Fresh off the Oroville Dam crisis, California lawmakers on Thursday voted to make dam-safety plans secret through language that was quietly inserted into a budget-related bill.

The legislation, which requires Gov. Jerry Brown’s signature before becoming law, says emergency action plans at dams would be kept confidential to “protect public safety.”

Assemblyman James Gallagher, R-Yuba City, said slipping the language into a budget-related bill, Senate Bill 92, without debate was “kind of insulting, really” to the 188,000 evacuees such as him who were forced to flee their homes for two days after the near-failure of Oroville’s emergency spillway.

A Brown administration official took issue with the notion that the language wasn’t open for discussion and review. Brown spokesman Gareth Lacy said the language has been in Brown’s budget proposal since March.

“That some did not read it doesn’t make it secret,” he said in an email.

The language is included in one of several so-called budget trailer bills that carry out policy embodied in the main spending bill for the fiscal year beginning July 1.

Trailer bills often involve significant policy changes. And unlike non-budget, majority-vote bills that go through a months-long hearing process, trailer bills typically involve much less review and take effect immediately.

Identical trailer bills with the public records exemption became public Saturday in the Assembly and Monday in the Senate.

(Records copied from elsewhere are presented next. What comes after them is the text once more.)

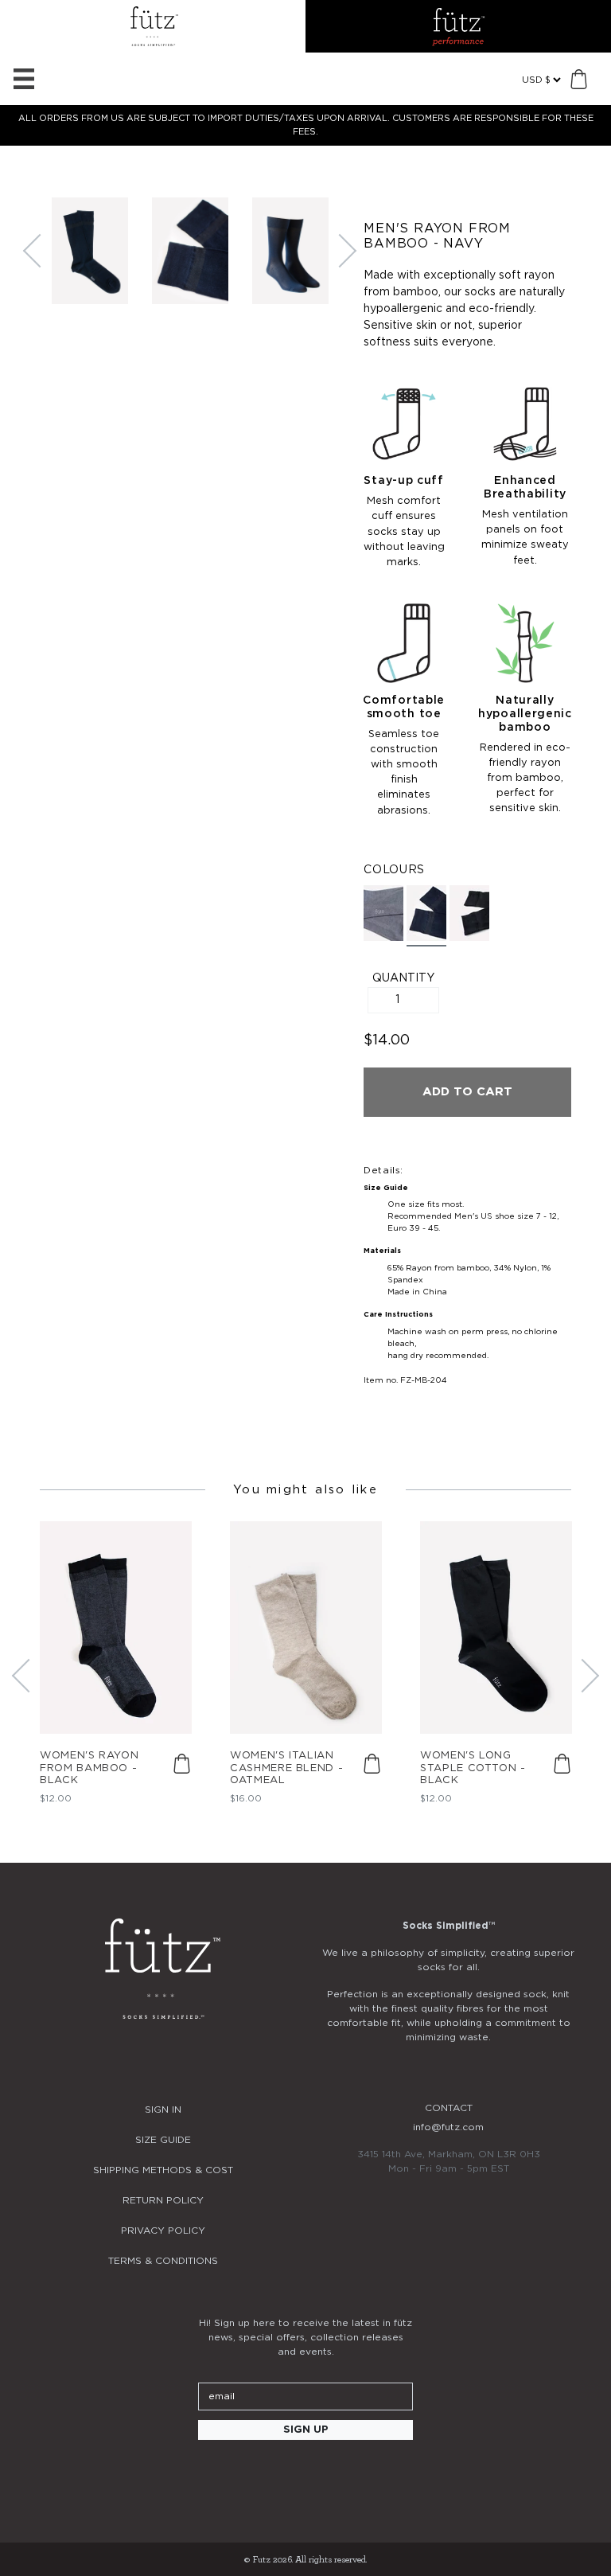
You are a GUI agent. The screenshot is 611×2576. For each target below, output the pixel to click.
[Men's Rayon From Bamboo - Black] (469, 913)
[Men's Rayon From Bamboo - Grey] (383, 913)
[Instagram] (207, 2473)
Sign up (306, 2430)
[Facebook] (250, 2473)
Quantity (403, 978)
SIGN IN (163, 2109)
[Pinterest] (293, 2473)
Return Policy (163, 2200)
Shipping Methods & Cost (163, 2170)
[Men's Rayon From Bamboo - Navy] (426, 915)
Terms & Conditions (163, 2261)
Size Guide (163, 2140)
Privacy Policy (163, 2230)
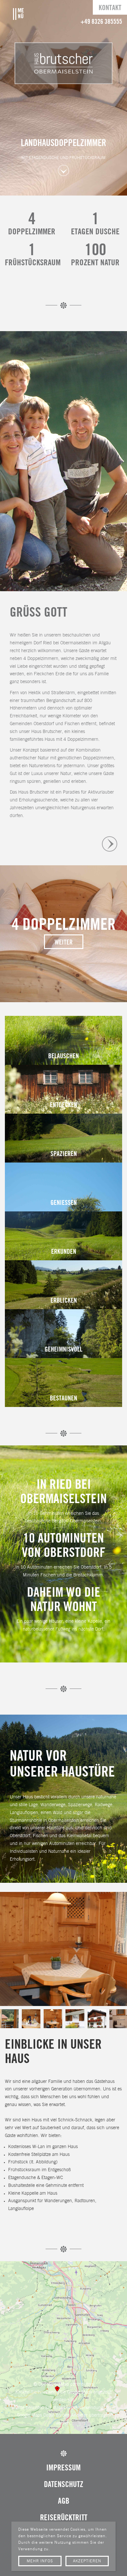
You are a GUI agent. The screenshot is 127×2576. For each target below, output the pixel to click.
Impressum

David Snyder, executive director of the First Amendment Coalition, said the legislation achieved “anti-transparency language in an anti-transparency way.”

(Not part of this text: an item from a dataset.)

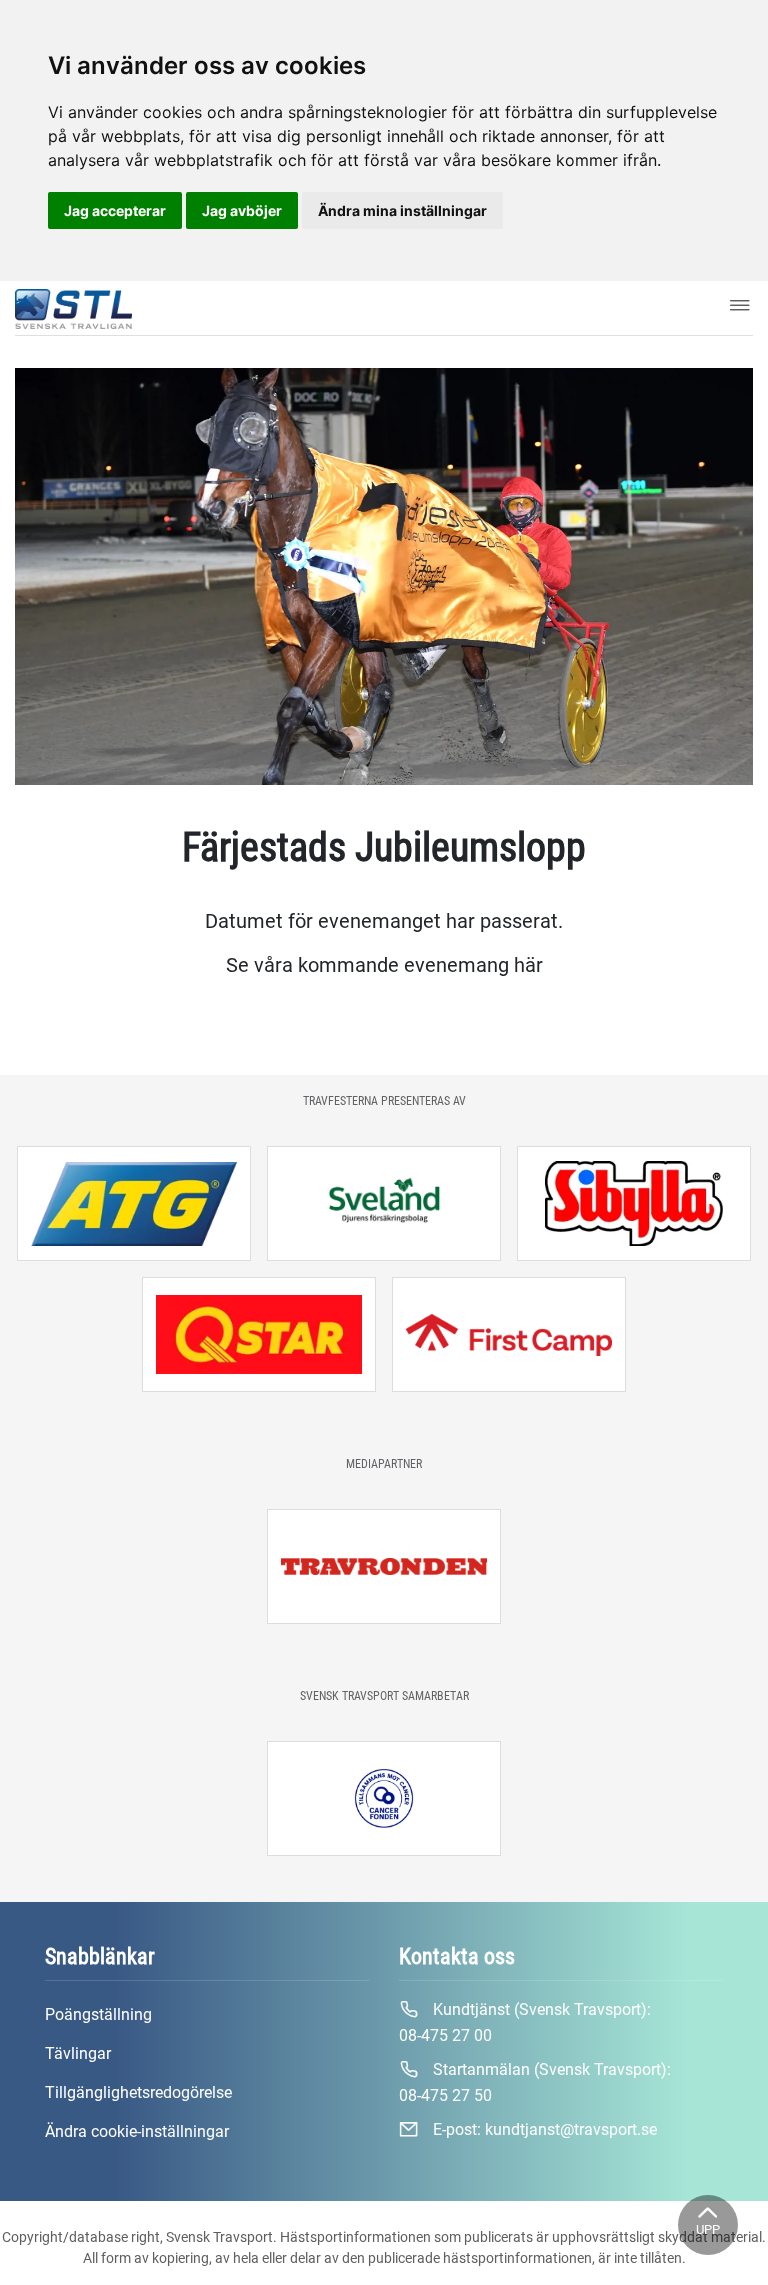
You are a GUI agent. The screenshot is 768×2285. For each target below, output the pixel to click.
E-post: (543, 2129)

“None of this language went through any sort of committee process. No one had the opportunity to discuss the pros and cons” of the proposal, he said, describing it as a “blanket confidentiality provision.” “The health of the dams in this state … is an issue of intense public concern.”

The additional layer of secrecy comes as the state Department of Water Resources already files its emergency plans for Oroville Dam with federal regulators under seal, through a provision that makes secret “critical energy infrastructure information.”

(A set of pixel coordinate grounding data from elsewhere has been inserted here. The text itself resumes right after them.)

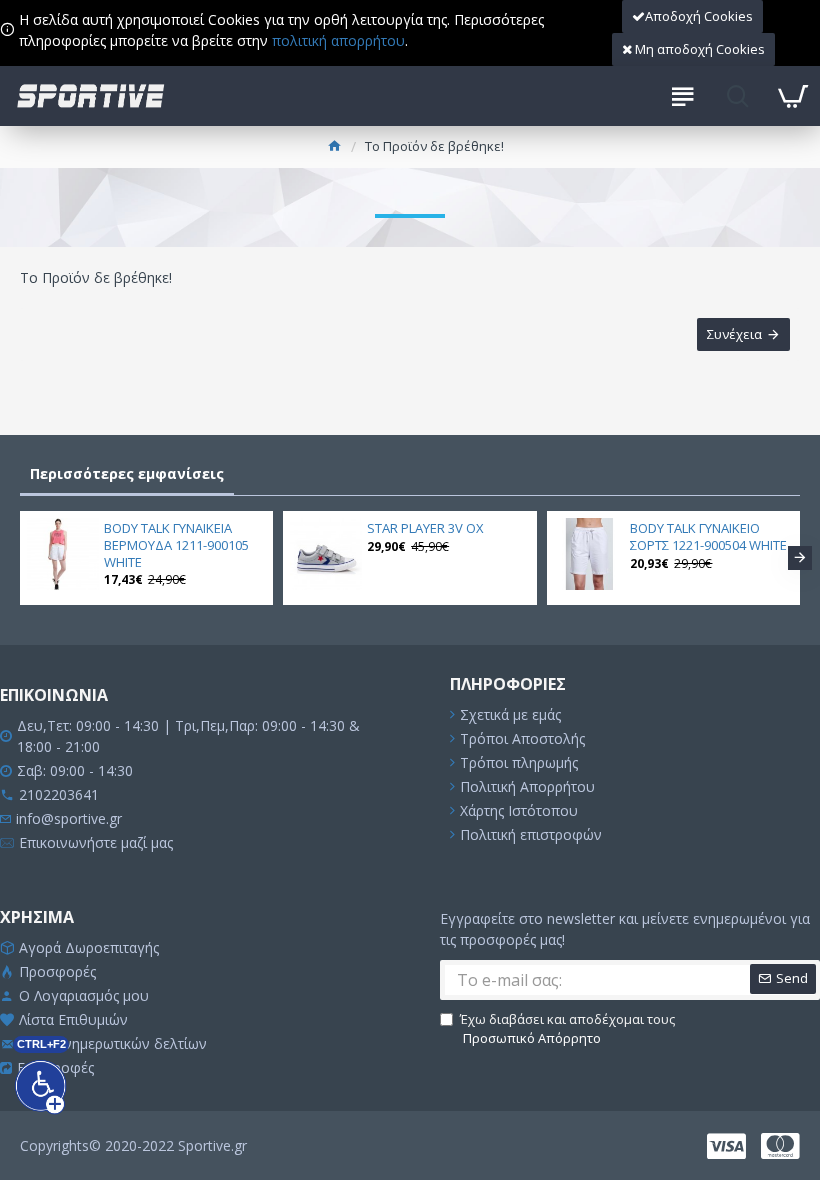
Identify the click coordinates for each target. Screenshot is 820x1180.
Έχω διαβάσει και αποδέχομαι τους (567, 1029)
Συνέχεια (734, 334)
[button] (20, 558)
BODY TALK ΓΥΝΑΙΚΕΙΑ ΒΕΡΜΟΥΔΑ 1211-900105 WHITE (176, 545)
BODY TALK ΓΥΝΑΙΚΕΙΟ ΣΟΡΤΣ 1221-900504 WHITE (708, 537)
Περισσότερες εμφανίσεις (127, 473)
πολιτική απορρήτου (338, 40)
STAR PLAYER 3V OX (425, 528)
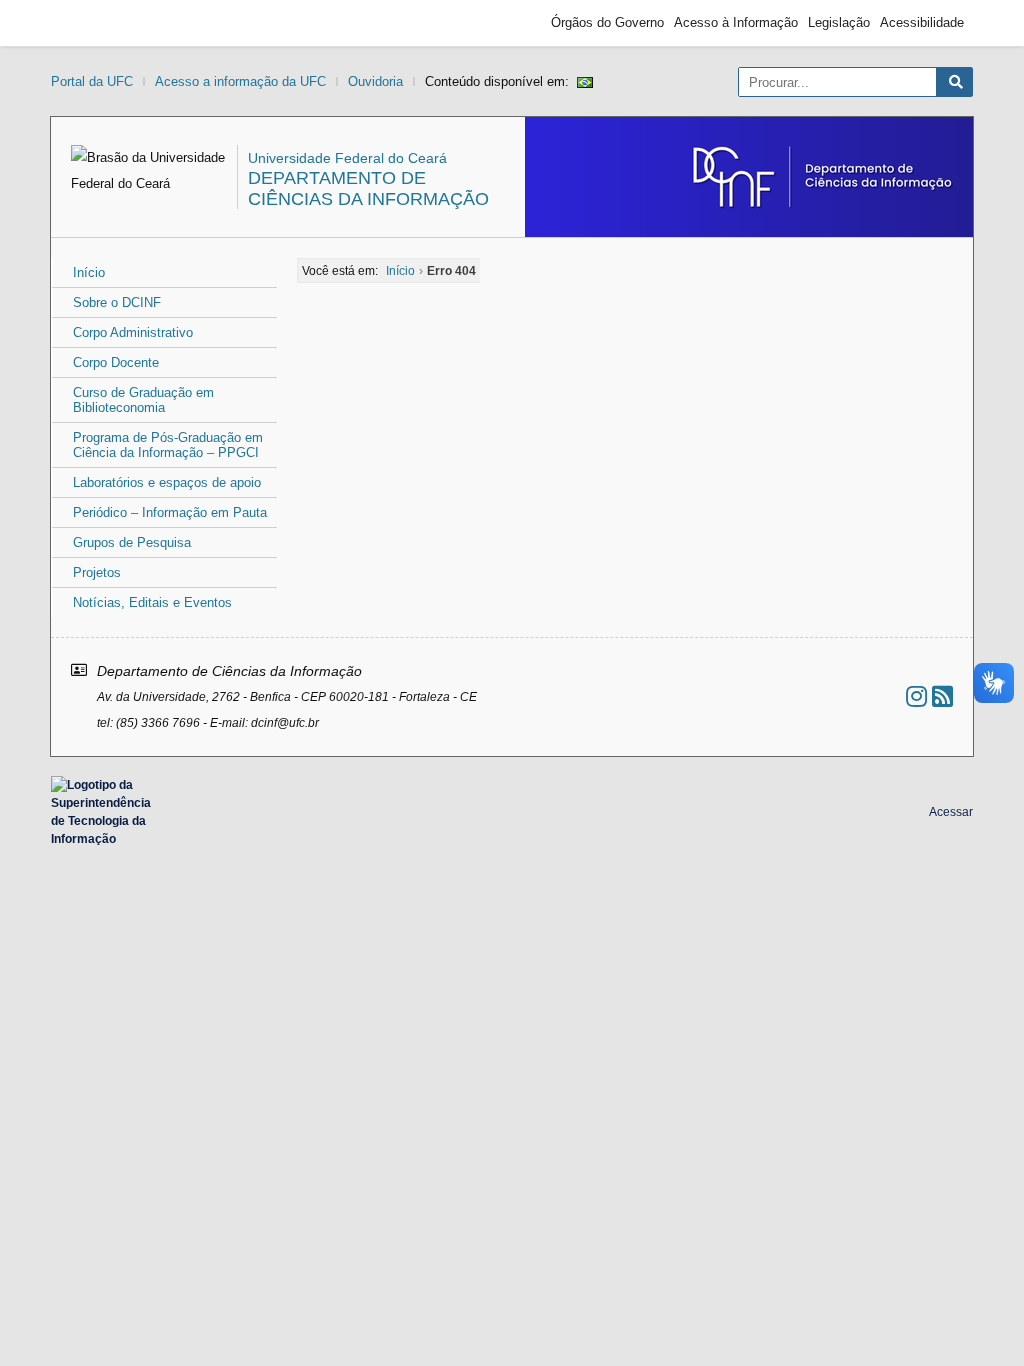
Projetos (97, 572)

The 109-page legislation touches on dozens of state programs. Midway through, it strikes the state’s existing dam-flood “inundation map” requirements and replaces it with new rules requiring emergency action plans. Dam owners, for example, would have to conduct annual emergency exercises.

The legislation also adds provisions meant to strengthen the state’s evaluation of dam safety. Dams, for example, would be classified based on their risk.

On the legislation’s second-to-last page, it says the required emergency action plans would be kept confidential to “protect public safety.”

“An emergency action plan contains a blueprint for emergency response following an incident involving a dam and details various failure scenarios of a dam and its related critical infrastructure,” the bill reads.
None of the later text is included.